As perguntas frequentes que se seguem abrangem questões relacionadas com a transposição da Diretiva Direitos de Autor no Mercado Único Digital (CDSM). Foram desenvolvidos por membros do Grupo de Trabalho da Europeana sobre Obras Fora do Comércio.
Uma instituição responsável pelo património cultural pode contar com a solução de obras fora do comércio para materiais de fora da União Europeia?
Embora a diretiva se refira a obras fora do comércio como materiais que não fazem parte do comércio e que fazem parte das coleções permanentes de uma instituição responsável pelo património cultural, estão excluídos os conjuntos de materiais para os quais existem «elementos de prova disponíveis para presumir que são predominantemente constituídos» por materiais de países não pertencentes à União Europeia.
Mais especificamente, a diretiva exclui:
Obras fora do comércio, com exceção das obras cinematográficas ou audiovisuais, publicadas pela primeira vez ou difundidas pela primeira vez fora da União Europeia;
Obras cinematográficas ou audiovisuais fora do comércio, cujos produtores tenham a sua sede ou residência habitual fora da União Europeia; e
Obras fora do comércio de nacionais de países terceiros. No setor livreiro, abrangerá muitos livros publicados na UE, pelo que devem ser encontradas soluções com as OCM.
Esta exclusão não se aplica se o trabalho fora do comércio for utilizado ao abrigo da licença e a organização de gestão coletiva do país em que a instituição responsável pelo património cultural está localizada puder representar suficientemente esse país terceiro, por exemplo, porque foi celebrado um acordo de representação.

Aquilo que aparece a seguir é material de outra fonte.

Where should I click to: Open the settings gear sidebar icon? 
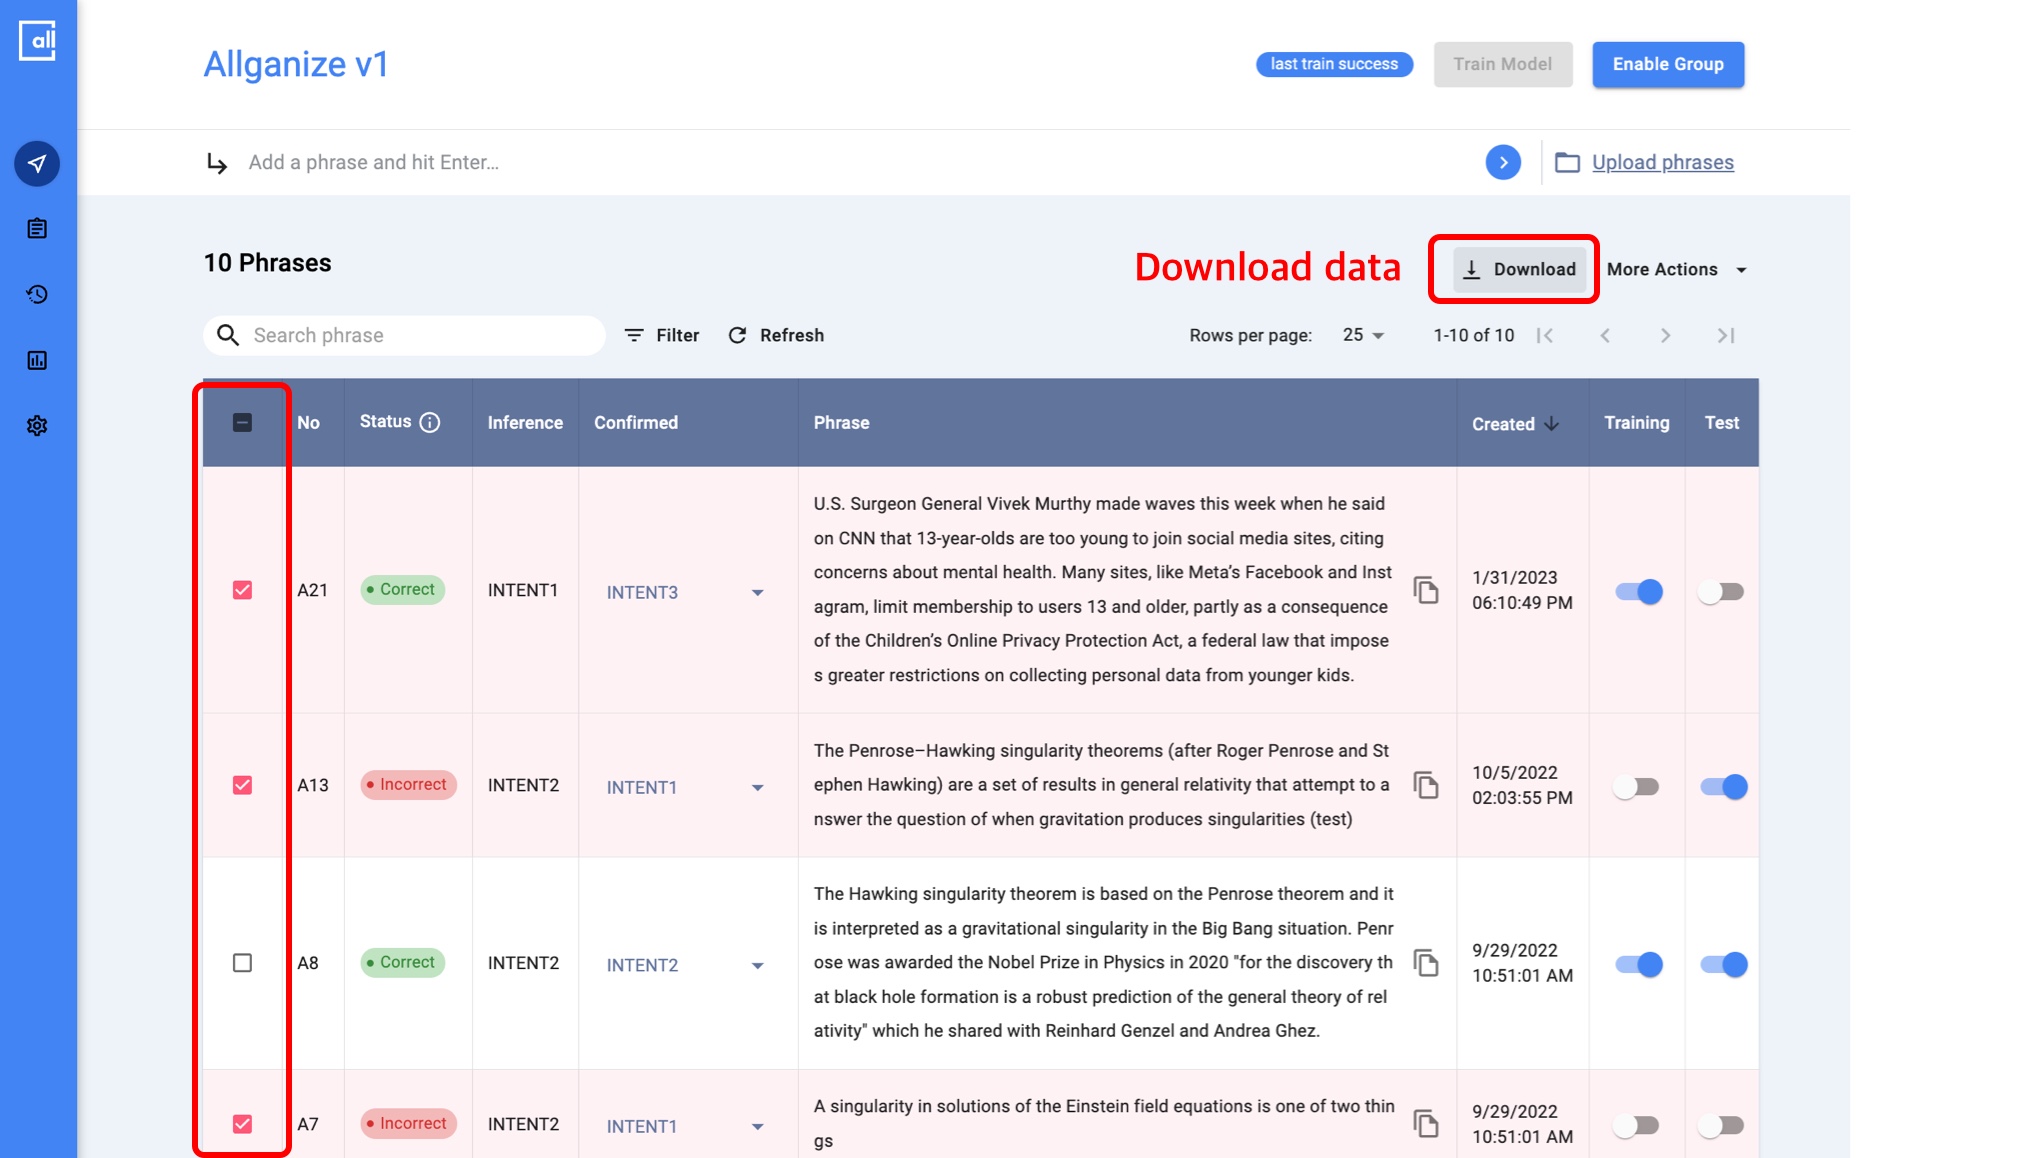click(x=37, y=426)
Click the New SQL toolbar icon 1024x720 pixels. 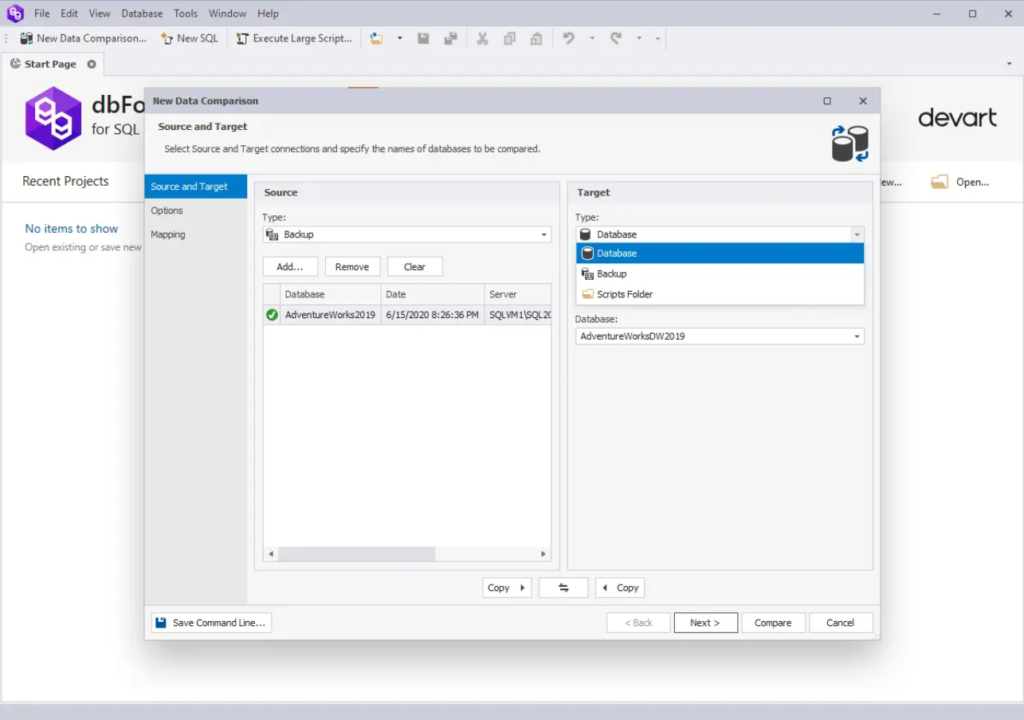167,38
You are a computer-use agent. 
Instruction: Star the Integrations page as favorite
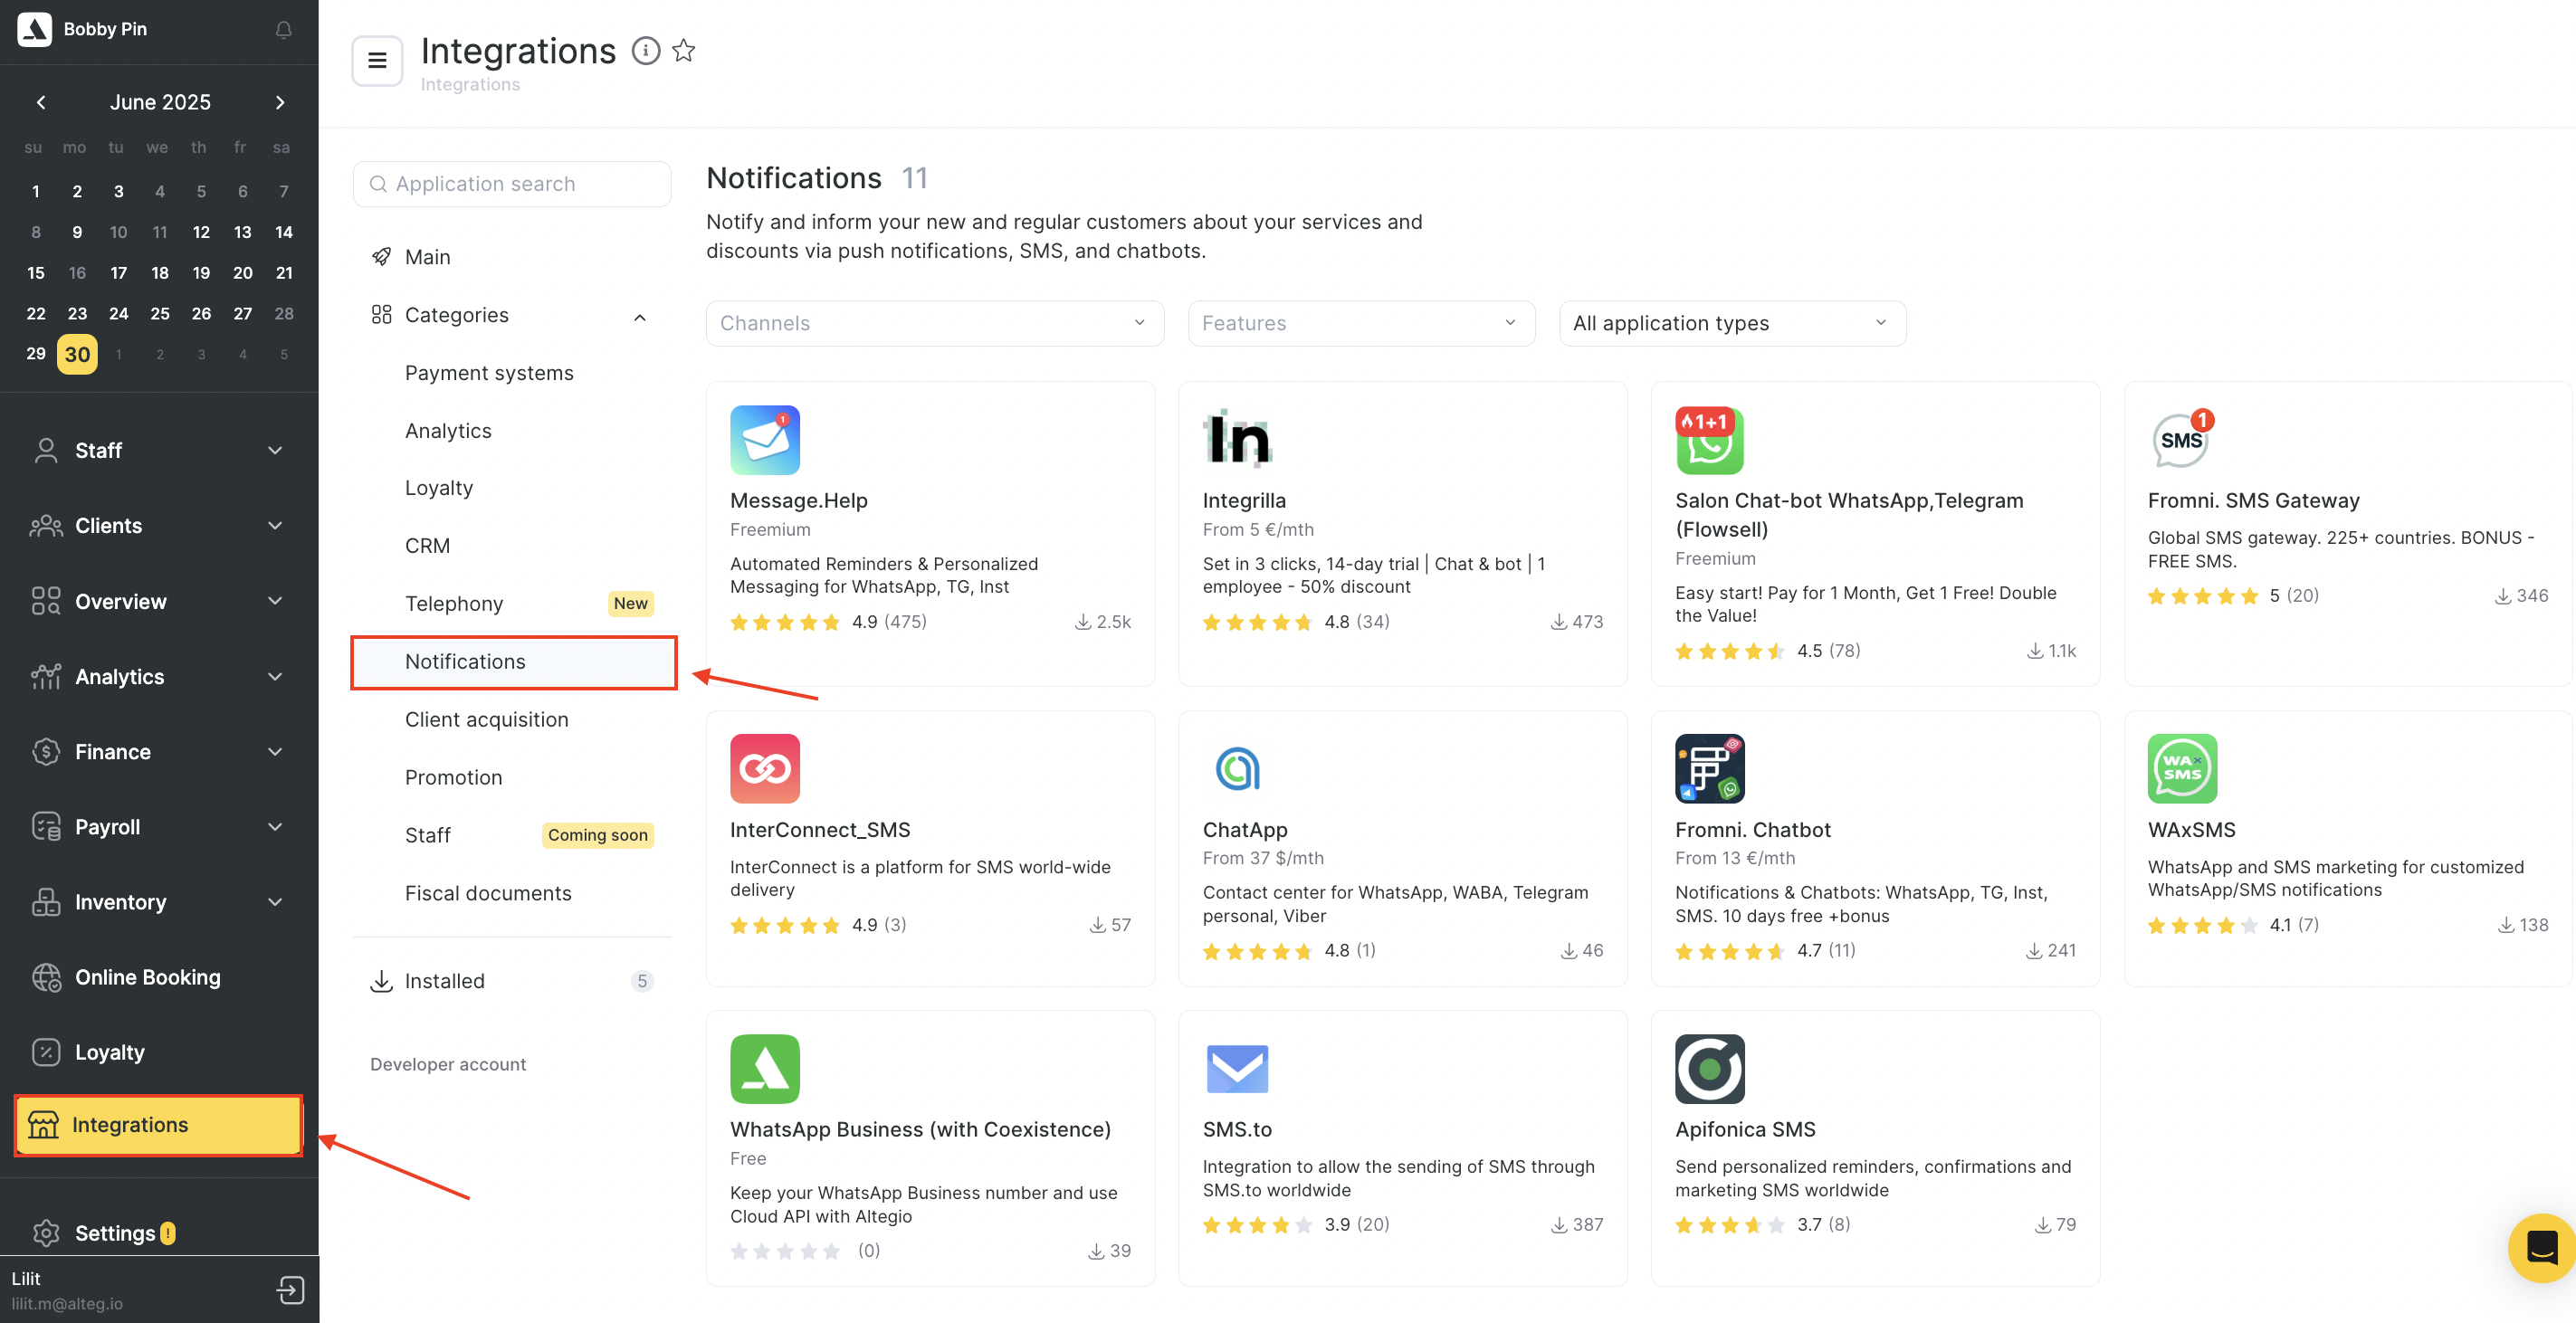684,51
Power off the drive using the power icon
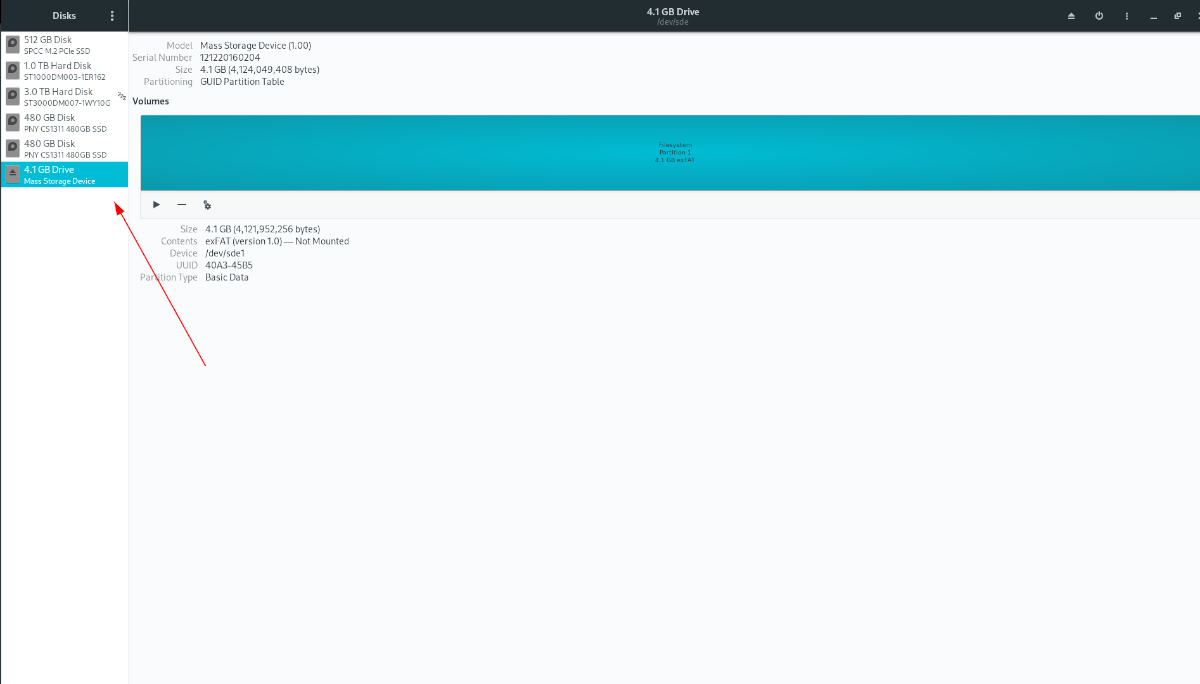The width and height of the screenshot is (1200, 684). 1097,15
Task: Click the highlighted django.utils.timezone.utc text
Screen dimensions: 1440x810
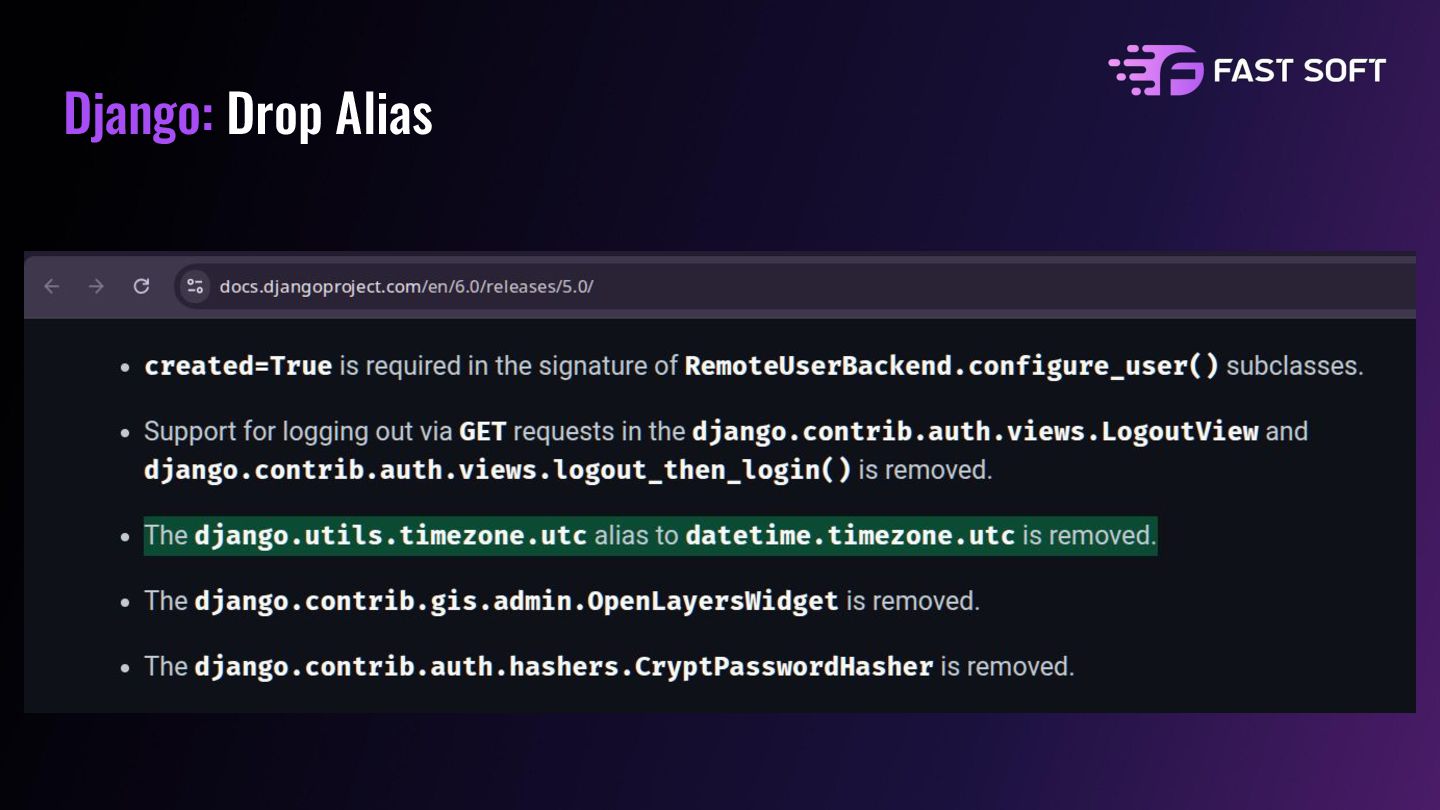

Em resultado da lógica descrita na diretiva, deve entender-se que a exceção não se aplicaria no caso em apreço.
A exclusão aplica-se aos «conjuntos constituídos predominantemente por materiais provenientes» de fora da União Europeia. Os conjuntos que contêm obras de fora da União Europeia, mas em que a maioria dos materiais é proveniente da União Europeia, podem ser utilizados no âmbito do fornecimento de obras fora do comércio. No entanto, em certas circunstâncias, os materiais são usados individualmente e não como parte de um conjunto. Neste caso, e embora a diretiva não aborde esta questão em particular, a lógica da diretiva parece apontar para a exclusão de materiais de países terceiros quando existem provas disso.